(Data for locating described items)
++++

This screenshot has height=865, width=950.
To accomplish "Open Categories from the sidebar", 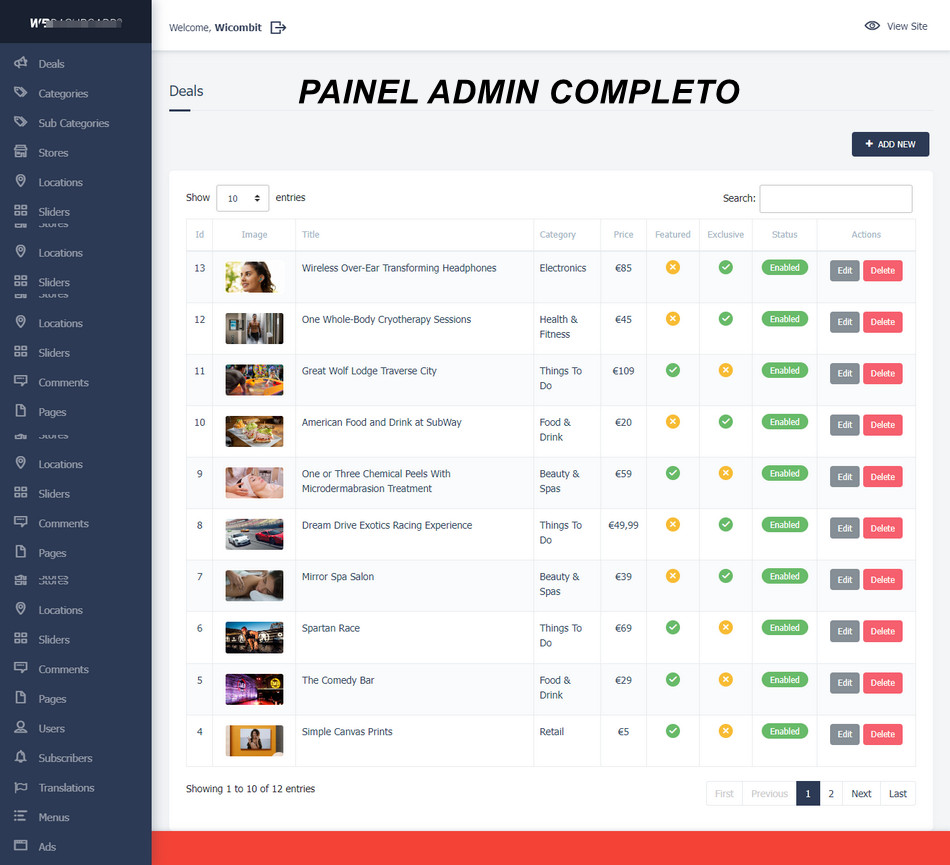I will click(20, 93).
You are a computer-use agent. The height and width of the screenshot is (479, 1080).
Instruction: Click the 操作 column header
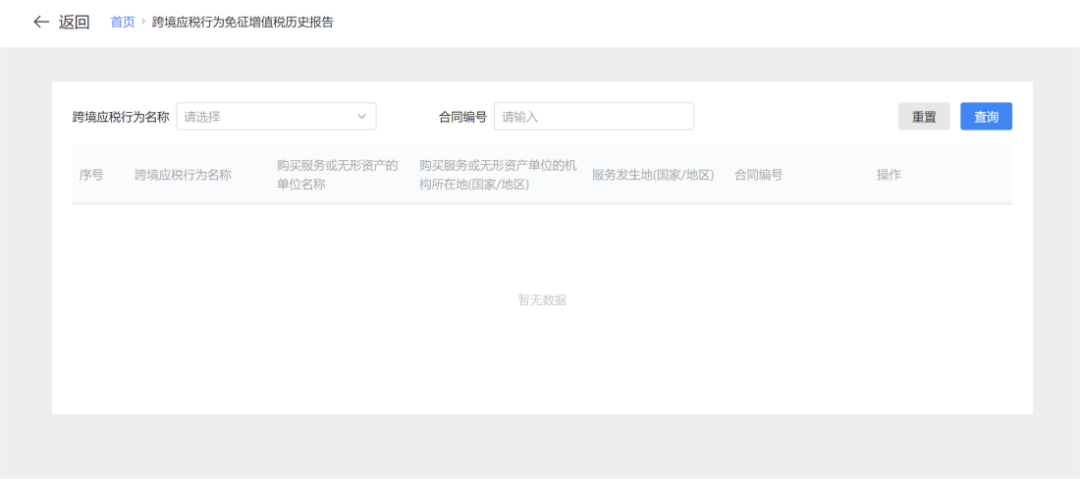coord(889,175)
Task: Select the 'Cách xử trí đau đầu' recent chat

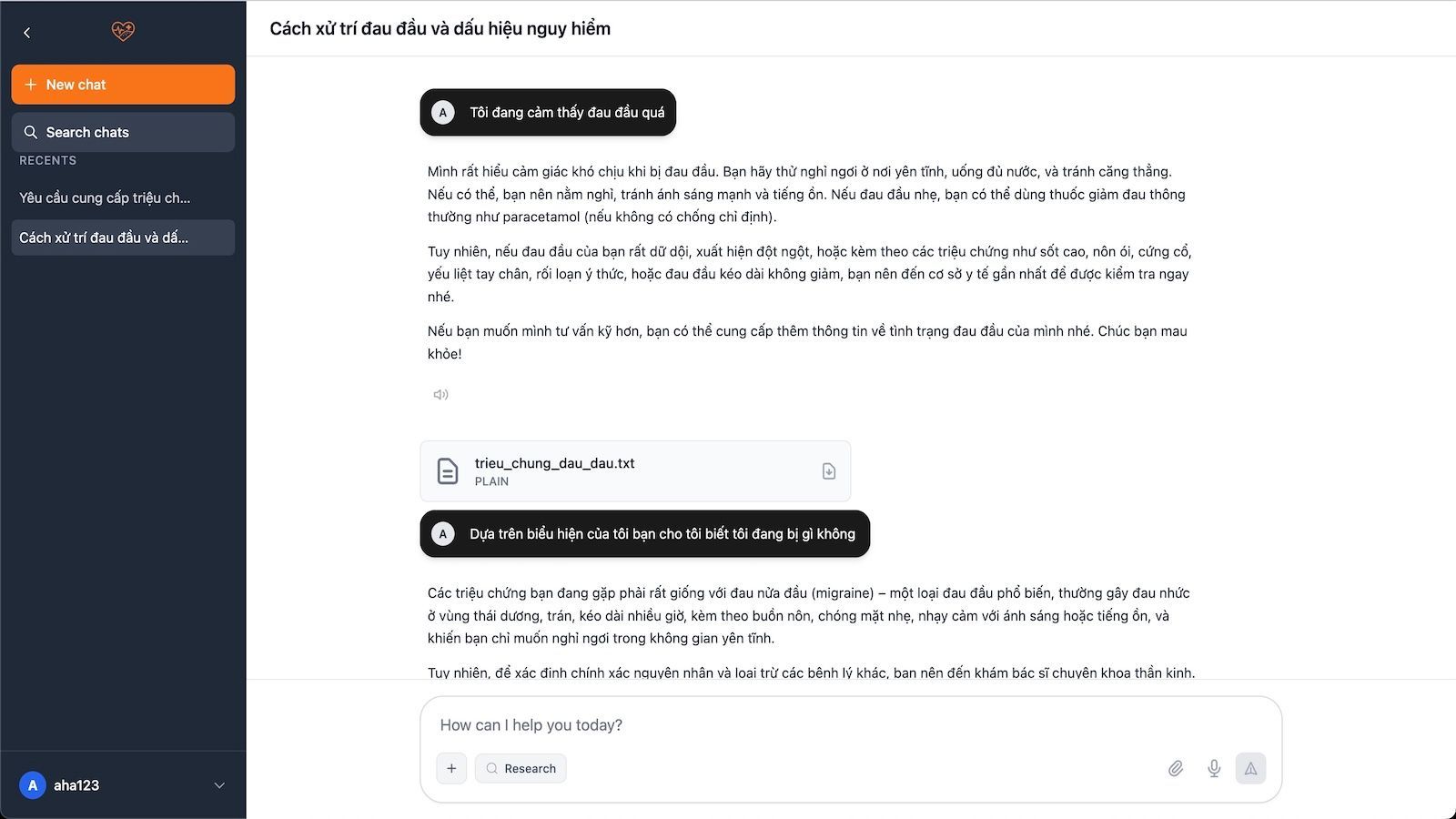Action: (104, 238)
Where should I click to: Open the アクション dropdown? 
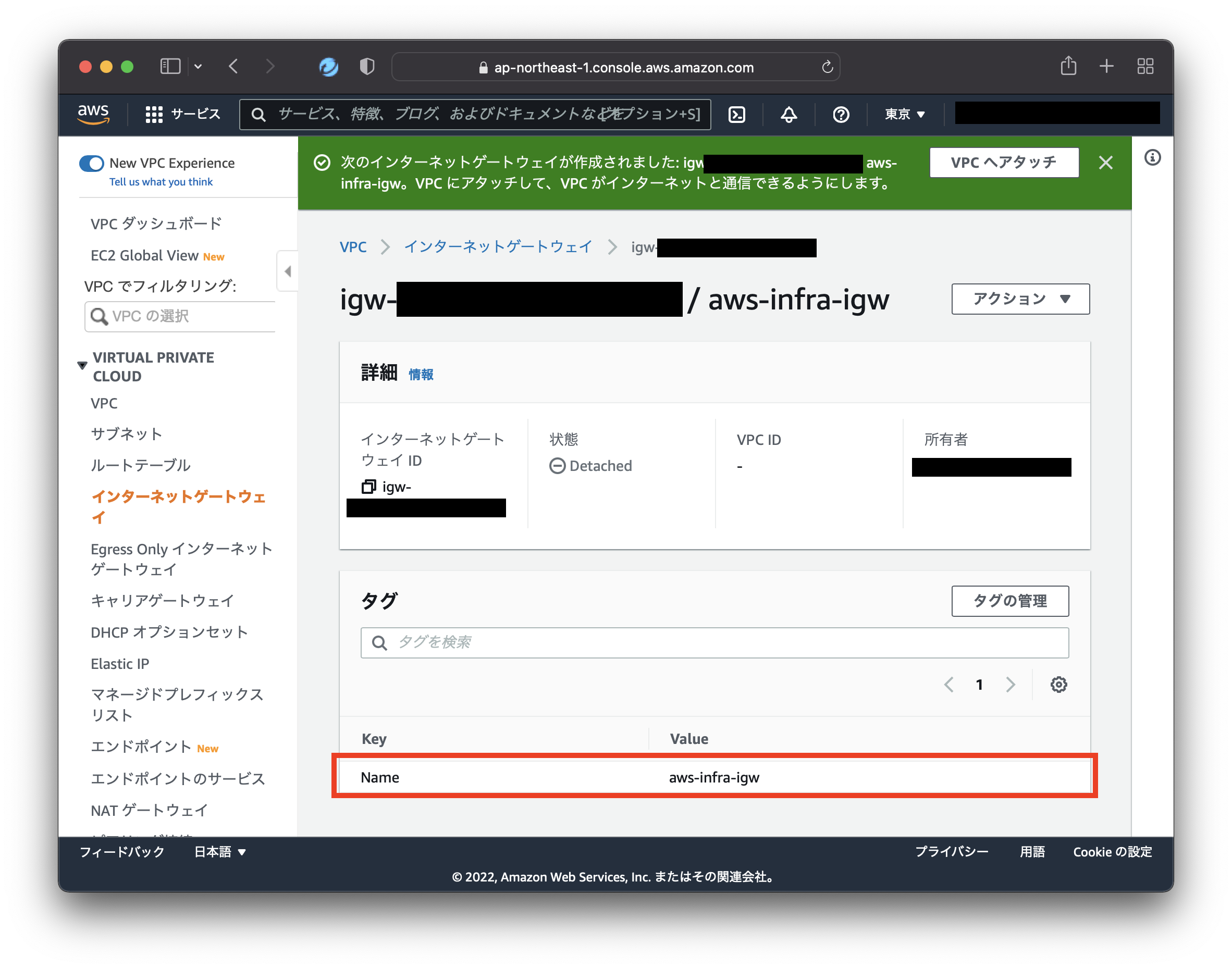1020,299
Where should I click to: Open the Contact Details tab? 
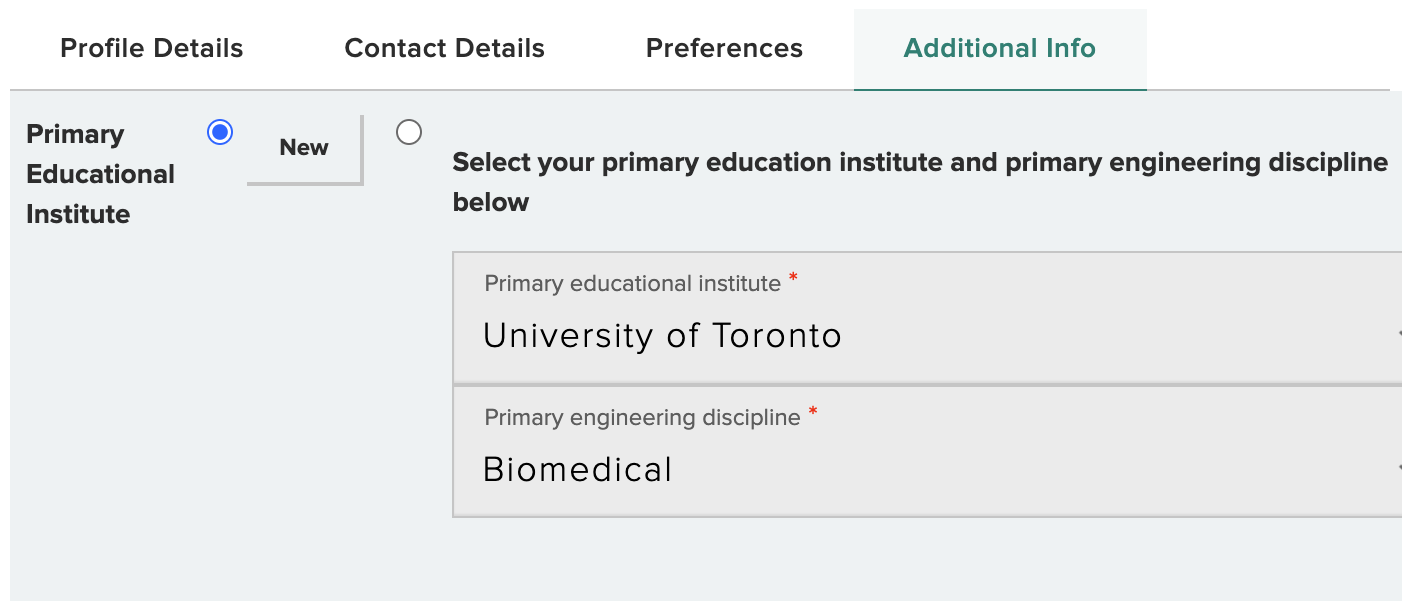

++++

[Given instruction]
Edit the data starting at the line containing "You are a computer-use" and ending at the end of the data, swapping "Contact Details" for "Shipping Address" and keeping everything else the same. Leave the pictures out of your answer.

[Result of this task]
You are a computer-use agent. The height and width of the screenshot is (479, 1080).
Instruction: Click the 操作 column header
coord(889,175)
Task: Select the 'Cách xử trí đau đầu' recent chat

Action: (104, 238)
Where should I click to: Open the アクション dropdown? 
1020,299
Where should I click to: Open the Shipping Address tab? 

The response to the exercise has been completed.